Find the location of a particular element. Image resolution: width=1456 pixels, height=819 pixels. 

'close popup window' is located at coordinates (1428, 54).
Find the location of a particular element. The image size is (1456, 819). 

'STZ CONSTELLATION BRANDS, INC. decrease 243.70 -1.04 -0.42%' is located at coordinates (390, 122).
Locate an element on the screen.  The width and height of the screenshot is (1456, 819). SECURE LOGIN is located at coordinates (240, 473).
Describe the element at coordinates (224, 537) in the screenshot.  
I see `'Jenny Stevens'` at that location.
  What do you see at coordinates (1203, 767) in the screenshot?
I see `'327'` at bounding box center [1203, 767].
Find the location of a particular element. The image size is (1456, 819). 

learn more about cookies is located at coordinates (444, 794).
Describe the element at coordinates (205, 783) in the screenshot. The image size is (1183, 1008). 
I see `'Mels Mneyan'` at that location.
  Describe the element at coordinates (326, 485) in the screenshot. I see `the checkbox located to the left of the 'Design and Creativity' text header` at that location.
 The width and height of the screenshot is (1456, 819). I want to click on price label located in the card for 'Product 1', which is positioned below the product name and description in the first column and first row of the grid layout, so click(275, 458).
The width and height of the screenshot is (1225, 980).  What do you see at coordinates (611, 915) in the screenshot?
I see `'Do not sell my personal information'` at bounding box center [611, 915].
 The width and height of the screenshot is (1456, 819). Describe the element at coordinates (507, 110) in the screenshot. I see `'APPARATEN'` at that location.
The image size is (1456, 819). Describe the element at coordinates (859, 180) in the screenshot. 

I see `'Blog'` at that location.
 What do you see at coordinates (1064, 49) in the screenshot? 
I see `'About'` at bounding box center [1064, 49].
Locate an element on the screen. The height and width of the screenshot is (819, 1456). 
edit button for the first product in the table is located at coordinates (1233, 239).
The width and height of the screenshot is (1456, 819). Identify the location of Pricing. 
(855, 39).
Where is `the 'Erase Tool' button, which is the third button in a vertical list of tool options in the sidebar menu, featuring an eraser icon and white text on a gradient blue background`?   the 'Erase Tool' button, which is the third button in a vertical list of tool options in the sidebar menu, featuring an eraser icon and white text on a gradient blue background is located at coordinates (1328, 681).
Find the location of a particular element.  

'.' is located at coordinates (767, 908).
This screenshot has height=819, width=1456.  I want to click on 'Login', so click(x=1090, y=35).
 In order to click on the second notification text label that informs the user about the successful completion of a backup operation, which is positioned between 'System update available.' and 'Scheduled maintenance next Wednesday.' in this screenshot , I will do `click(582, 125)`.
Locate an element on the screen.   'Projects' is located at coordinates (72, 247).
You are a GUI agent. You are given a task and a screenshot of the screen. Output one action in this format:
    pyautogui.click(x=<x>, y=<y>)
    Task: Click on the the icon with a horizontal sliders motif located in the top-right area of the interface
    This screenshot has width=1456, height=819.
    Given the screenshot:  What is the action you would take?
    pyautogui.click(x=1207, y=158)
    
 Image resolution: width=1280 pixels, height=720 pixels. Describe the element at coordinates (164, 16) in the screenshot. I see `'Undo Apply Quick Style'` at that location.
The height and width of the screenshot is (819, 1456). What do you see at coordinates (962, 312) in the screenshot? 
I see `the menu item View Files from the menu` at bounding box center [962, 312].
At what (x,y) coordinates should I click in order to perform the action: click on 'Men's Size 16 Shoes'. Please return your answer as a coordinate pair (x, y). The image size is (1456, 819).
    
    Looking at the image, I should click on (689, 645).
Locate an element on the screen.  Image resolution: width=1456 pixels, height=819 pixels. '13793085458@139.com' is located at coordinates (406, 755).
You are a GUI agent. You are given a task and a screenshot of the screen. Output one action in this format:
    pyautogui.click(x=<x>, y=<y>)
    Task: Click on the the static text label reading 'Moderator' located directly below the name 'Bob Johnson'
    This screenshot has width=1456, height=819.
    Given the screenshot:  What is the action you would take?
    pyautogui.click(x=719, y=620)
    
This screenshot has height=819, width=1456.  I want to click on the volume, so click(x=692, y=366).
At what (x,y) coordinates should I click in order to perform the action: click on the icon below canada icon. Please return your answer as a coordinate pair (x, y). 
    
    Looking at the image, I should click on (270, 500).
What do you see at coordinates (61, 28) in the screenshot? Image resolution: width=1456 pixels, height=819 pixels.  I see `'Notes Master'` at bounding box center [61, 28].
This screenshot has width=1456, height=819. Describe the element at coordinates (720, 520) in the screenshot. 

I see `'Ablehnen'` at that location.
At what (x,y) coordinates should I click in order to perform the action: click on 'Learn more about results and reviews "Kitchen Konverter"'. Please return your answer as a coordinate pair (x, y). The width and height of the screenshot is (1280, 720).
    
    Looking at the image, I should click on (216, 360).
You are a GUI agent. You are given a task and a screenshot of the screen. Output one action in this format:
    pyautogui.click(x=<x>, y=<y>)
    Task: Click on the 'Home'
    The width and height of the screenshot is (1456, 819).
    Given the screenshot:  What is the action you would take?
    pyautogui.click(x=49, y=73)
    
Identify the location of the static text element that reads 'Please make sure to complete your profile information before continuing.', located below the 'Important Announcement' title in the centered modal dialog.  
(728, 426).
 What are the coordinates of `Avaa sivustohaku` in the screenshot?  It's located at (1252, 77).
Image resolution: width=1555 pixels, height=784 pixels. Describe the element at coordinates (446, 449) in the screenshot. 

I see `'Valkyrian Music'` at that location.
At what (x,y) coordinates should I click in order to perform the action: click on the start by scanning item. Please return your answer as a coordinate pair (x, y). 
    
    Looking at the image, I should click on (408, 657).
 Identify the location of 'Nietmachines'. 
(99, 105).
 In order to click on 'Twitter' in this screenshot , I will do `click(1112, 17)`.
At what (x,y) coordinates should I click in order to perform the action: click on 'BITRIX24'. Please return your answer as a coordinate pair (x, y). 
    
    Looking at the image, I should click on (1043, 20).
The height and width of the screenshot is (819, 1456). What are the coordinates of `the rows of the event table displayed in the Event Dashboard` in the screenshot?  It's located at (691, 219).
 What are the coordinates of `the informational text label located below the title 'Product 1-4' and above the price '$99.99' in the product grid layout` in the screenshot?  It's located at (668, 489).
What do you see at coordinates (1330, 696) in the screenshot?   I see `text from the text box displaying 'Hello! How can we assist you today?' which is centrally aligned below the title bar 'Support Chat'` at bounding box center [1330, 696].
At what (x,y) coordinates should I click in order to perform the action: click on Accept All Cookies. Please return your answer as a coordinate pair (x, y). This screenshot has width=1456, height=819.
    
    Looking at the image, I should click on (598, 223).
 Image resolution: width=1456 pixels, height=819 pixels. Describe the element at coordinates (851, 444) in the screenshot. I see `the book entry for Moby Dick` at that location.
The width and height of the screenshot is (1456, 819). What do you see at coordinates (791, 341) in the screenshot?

──────

**练习说明**
把上面从含有“The width and height of the screenshot is (1225, 980).”的那一行开始、一直到含有“center [1064, 49].”的那一行为止的各行改写成编号列表，首尾两行都包括在内，空行略去不计。

**练习答案**
1. The width and height of the screenshot is (1225, 980).  What do you see at coordinates (611, 915) in the screenshot?
2. I see `'Do not sell my personal information'` at bounding box center [611, 915].
3.  The width and height of the screenshot is (1456, 819). Describe the element at coordinates (507, 110) in the screenshot. I see `'APPARATEN'` at that location.
4. The image size is (1456, 819). Describe the element at coordinates (859, 180) in the screenshot. 
5. I see `'Blog'` at that location.
6.  What do you see at coordinates (1064, 49) in the screenshot? 
7. I see `'About'` at bounding box center [1064, 49].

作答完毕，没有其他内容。